Daniel Lieske - Die Wormworld Saga - Die Reise beginnt

Author
19. Dezember 2012
Genre

Fantasy

Jahr

2012

Länge

128 Seiten

Serie

Wormworld Saga

Verlag

Tokyopop

Eskapismus in full-blown Technicolor

Lieske - Wormworld; Rechte: TokyopopIm Jahr 2006 nimmt Zeichner Daniel Lieske an einem Online-Wettbewerb mit dem Motto ‚Die Reise beginnt‘ teil. Sein Beitrag ist das Bild eines kleinen Jungen. Er kniet auf einem Dachboden, ein Holzschwert und ein Wollknäuel in der Hand, und betrachtet so konzentriert ein Bild, als wolle er in die Welt, die darauf abgebildet ist, hinein springen.

Kein Wunder, dass Lieske den Wettbewerb gewonnen hat, denn seine Vision der beginnenden Reise ist intim und faszinierend, vom Dachboden mit seinen tausend Details über den kleinen Jungen, so offensichtlich bereit sich ins Abenteuer zu stürzen, bis hin zur Offenheit der Zeichnung: Könnte der Junge tatsächlich in die Welt hinein steigen oder starrt er einfach nur auf ein verstaubtes altes Gemälde?

Vom Bild zur Welt

Ein paar Jahre später hatte Lieske auf der Grundlage dieses Bildes eine Geschichte, sogar eine ganze Welt entwickelt – und diese Frage beantwortet: Die Welt im Bild ist ‚echt‘, sie heißt Wormworld, und der kleine Junge wird sie tatsächlich betreten. Seine Geschichte erzählt Lieske seitdem in Comicform.

Der erste Teil dieses Comics, bisher nur online veröffentlicht, ist jetzt bei Tokyopop in Buchform erschienen, und zwar in luxuriöser Ausstattung: als Hardcover mit ausführlichem Anhang (Konzept-Zeichnungen, Texte, Fanart), in strahlender Vollfarbe und Hochglanz.
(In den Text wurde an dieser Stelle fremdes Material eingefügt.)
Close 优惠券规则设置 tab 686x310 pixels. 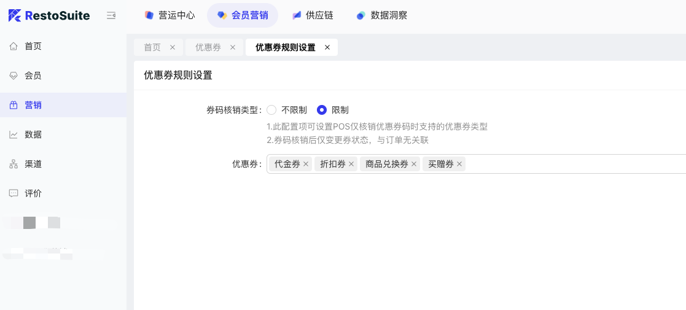(327, 47)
Faszinierende Welt, schwache Figuren

Den haben Lieskes Zeichnungen auch verdient, denn die Wormworld ist so athmosphärisch, dass man versucht ist, selbst durch die Seiten in sie einzutauchen. Die Landschaften sind phantasievoll, detailreich und bunt – aber vor allem wunderschön beleuchtet.
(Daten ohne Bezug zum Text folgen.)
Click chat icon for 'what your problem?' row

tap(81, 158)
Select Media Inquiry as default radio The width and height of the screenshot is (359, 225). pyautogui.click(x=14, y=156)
Die Figuren können da leider nicht mithalten. Die Gesichter sind fast ausdruckslos und erinnern an die sehr saubere, glatte In-Game-Grafik von japanischen Rollenspielen. Auch Hintergründe (zumindest in der wirklichen Welt) und Details wie Türen sind oft zu ’sauber‘, sehen für meinen Geschmack nicht handgemacht genug aus. Außerdem bleiben die Szenen und Hintergründe oft wirklich Hintergründe: In ihnen passiert nichts, was nicht auch im Text thematisiert wird, sie ergänzen nicht, sondern illustrieren.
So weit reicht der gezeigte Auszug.